Der Anwender profitiert durch weitere Vorteile, etwa durch die optische Darstellung aller prozessrelevanter Informationen in einem Dashboard. Der Operator verfügt mit dem Dashboard über ein Tool, was ihm die Optimierung der Mischzeiten ermöglicht. Die Rückmeldungen der Anlagenbediener über das Dashboard unterstützen ebenfalls die Optimierungsvorgänge.
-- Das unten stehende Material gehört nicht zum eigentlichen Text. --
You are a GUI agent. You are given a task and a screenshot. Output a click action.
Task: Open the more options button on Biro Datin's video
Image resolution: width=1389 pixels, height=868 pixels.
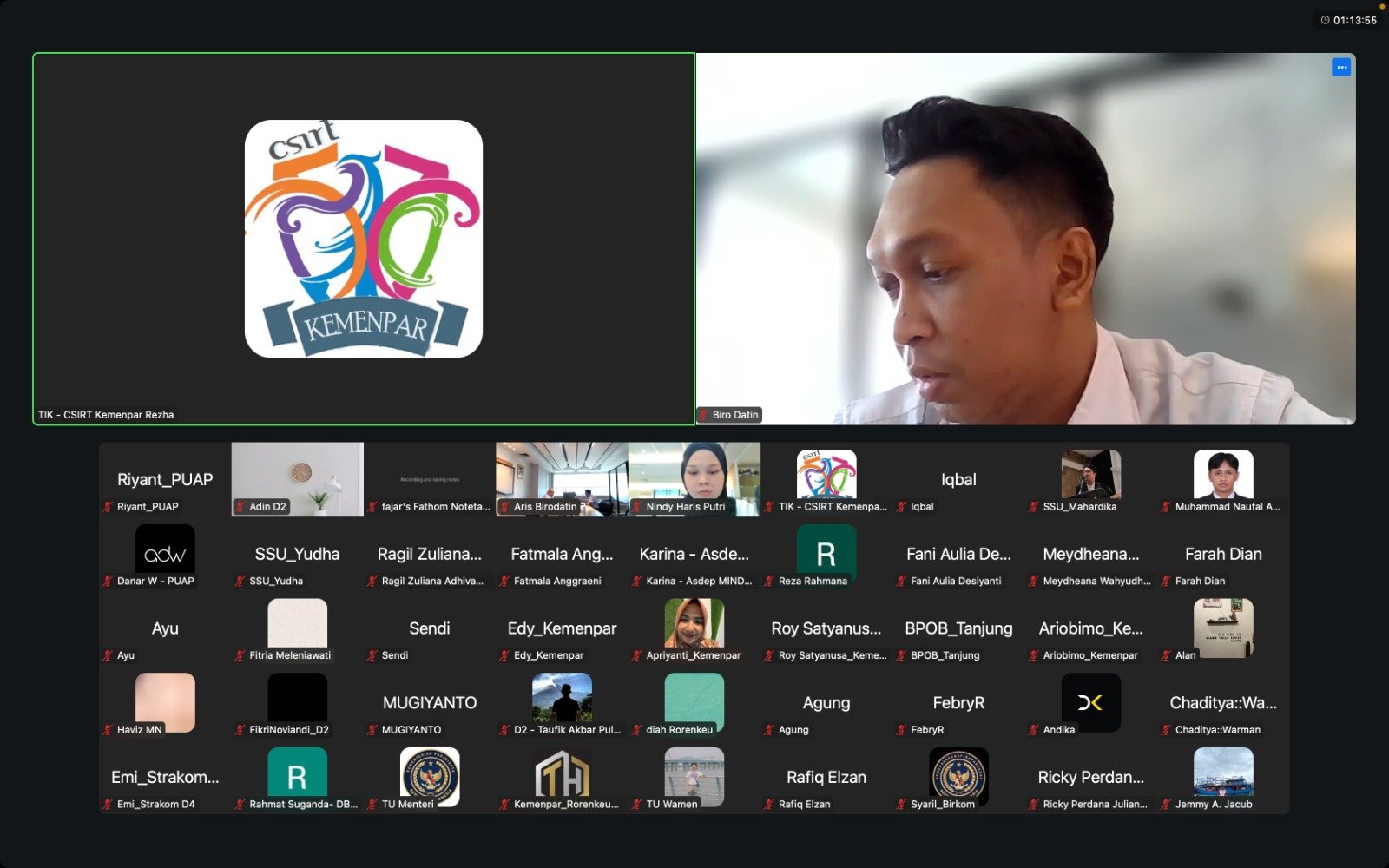tap(1341, 67)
Als weiteres Benefit liefert der Vibrations-Sensor Daten die sich weiterführend für Smart Alerting, Condition Monitoring und Predictive Maintenance nutzen lassen.

Hauptnutzen für Kunden

  • Datenbasierte Produktionssteigerung: Das Recommender-Modell kann die Produktion ohne physikalische Eingriffe in die Anlage und Downtimes optimieren – die Anlagenverfügbarkeit bleibt erhalten.
  • Die Zeitersparnisse können auch für Wartungs- bzw. Reinigungsvorgänge genutzt werden.
  • Steigerung des Outputs bei gleichbleibender Qualität
  • Der Virtual Sensor überwacht Produktqualität in Echtzeit ohne Laboruntersuchungen.
  • Dem Operator steht ein Dashboard zur Verfügung, das die optische Darstellung aller prozessrelevanter Informationen ermöglicht.
  • Mit dem Dashboard lassen sich die Optimierungsmaßnahmen steuern.